Blonde Redhead - '23'

Before I even listened to Blonde Redhead’s seventh studio LP 23 (2007), I had already seen its artwork all over the web, from small-town Tumblrs to big city music magazine sites. In fact, I saw the jacket to 23 before I knew it was even a Blonde Redhead album.

Because album artwork in itself is such an equipped form of visual expression, we often develop our own preconceived notions about the music before we even hit “play” on our iPods. (See Britney Spears’ candy-sealed, Photoshop awarded Circus or even M.I.A’s pixilated computer glitch Kala).

When I first saw the cover art, I was instantly drawn to its kinky yet strikingly simple design. When I gave the record a first full run through, I understood the connections between the tracks and the four-legged tennis player on the front.
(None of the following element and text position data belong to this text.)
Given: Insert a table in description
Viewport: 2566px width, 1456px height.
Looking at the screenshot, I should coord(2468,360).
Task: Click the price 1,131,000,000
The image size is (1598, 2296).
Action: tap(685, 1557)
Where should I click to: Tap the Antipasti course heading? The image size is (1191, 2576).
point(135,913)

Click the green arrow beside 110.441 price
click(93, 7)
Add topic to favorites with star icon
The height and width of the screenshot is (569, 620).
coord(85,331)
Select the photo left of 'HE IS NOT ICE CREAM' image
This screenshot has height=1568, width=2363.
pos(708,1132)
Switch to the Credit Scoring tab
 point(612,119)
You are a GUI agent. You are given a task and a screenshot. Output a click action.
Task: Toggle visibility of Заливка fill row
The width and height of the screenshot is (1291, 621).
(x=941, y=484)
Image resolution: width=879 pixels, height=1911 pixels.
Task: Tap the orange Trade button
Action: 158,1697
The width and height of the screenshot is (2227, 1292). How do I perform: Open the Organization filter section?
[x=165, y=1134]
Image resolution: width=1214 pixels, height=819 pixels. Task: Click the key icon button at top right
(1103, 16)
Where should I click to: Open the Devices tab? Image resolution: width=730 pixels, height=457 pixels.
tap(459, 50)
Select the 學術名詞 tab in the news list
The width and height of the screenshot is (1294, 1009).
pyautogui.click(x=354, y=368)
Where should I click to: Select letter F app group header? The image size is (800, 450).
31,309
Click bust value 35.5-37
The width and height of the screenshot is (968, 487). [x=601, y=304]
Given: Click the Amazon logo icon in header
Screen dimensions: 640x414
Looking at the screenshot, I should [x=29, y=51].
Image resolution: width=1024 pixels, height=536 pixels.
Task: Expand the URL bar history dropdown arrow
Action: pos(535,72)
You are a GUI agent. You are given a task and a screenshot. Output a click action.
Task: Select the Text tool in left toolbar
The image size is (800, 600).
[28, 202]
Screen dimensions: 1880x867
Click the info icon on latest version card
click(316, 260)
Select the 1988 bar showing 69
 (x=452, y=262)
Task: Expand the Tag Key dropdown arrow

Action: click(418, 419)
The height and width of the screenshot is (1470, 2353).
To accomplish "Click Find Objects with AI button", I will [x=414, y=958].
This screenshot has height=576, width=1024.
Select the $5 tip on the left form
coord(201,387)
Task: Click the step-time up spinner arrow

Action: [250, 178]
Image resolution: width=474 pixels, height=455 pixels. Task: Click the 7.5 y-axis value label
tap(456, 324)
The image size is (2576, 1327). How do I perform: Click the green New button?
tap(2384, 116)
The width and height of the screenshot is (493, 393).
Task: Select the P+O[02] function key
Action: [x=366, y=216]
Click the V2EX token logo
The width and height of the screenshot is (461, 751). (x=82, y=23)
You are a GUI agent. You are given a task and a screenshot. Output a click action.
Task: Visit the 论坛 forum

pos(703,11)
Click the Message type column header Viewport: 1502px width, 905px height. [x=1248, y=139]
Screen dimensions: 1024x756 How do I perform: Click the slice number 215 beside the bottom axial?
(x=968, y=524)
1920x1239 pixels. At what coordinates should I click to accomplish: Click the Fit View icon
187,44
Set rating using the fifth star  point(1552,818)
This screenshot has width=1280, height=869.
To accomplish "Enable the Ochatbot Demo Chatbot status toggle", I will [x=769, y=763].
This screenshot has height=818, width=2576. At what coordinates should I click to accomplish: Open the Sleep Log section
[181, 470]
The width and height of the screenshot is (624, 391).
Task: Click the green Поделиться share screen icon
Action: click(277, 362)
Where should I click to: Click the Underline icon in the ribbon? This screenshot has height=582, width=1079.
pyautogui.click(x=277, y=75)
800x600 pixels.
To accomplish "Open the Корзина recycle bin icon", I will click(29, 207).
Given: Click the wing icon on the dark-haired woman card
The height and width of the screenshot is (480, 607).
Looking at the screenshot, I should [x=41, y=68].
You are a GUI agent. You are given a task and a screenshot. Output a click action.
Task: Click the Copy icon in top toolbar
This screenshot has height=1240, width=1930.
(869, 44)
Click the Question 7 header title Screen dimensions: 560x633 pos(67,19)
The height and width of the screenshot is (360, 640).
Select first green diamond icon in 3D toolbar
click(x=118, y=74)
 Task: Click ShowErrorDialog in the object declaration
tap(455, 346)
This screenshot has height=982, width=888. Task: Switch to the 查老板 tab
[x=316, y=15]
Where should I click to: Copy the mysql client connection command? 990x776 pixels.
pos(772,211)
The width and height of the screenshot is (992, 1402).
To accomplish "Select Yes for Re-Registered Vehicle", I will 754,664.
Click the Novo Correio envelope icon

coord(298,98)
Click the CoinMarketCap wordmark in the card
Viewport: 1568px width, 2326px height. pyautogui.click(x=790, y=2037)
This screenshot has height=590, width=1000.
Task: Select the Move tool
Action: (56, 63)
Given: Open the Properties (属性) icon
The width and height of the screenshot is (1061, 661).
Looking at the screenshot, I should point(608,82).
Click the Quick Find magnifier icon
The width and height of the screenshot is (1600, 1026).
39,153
The album art for 23 was actually adapted from an earlier work by artist Adam Gross titled “The Tragedy.” In its original version, our quad-legged woman swims in a background of polka dots. And while both her pose and the tennis racquet remain the same in both versions, on the album cover her blue patterned dress shifts to a shade of beige and the ice cream cone in her left hand mysteriously disappears.

My only guess as to why Gross made such edits was to present a much simpler work. It would be one that would complement the songs — as well as Blonde Redhead’s overall style — a tad better.

Another bit noticeably different between the two works is the varying mediums on which they are presented. After some investigating, I found that Gross’ work routinely appears sharp and clean. The cover of 23, though, isn’t as crisp. Upon closer inspection, it even seems to be almost painted on canvas. Her face and body lines are blurred, and the image as a whole takes on a softer, more dazed identity.

When you listen to 23, you hear this same sort of sentiment. Tracks like “Dr. Strangeluv” and “23” are clouded and spacey while at the same time simplistic and fresh. The album’s experimental sound pushes further in songs “Heroine” and “Top Ranking.”

Blonde Redhead’s zany, offbeat sound and personality make the cover of 23 a perfect image for not just the album itself but for the band as well. Intentional or not, the band has done something smart— branding an identity for itself and for its album. Even if you’ve never heard a Blonde Redhead song in your life, you still may have seen that four-legged woman poised in a sea of blue. And while your ears may have failed you, at least you have your eyes to fall back on.